I thought about how the curation at Hudinilson Júnior’s show at 15 Orient should have seen Tillmans’ first. And I thought about that critique in Hyperallergic of Diane’s recent exhibition at Park Avenue Armory and how daft it was, hitting a target but missing the mark. The author’s condemnation of it being akin to doomscrolling bothered me. He’s mad at the polarization of subject and lack of direction as if life isn’t exactly that. 

You want to cling to humanity and kindness? Go to the Color Factory. Buy some new glasses. Because a picture of a picture is never as good as the first copy anyway. You want to show me what you saw? Tell me!

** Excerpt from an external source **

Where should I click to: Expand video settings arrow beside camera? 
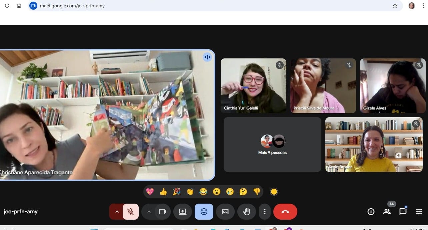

I came to Paris so I could breathe. How refreshing it was to see images that said something, instead of all these images pretending to say something. Because God, New York loves a Name. 

I want to talk to Rashid, tell him I don’t want to see however many closed copies of James Baldwin’s I Am Not Your Negro stacked on top of one another. Open the book! Say something! A wall text isn’t going to save you. 

Though perhaps Constellations would have benefitted from one that wasn’t translated from French to English by AI—the only explanation for the monstrosity that was. 

III.

I’ve admitted my juvenalia and it’s difficult but I’m being honest. A professor I once had who knew and used many more names than I, told my insecurity-driven “need to catch up,” “just called learning.” What better thing to do in a library so much like life?

Because in the end, I’m grateful for my naivité on Tillmans and the rest. I am just a child. Let me view the world forever through these eyes.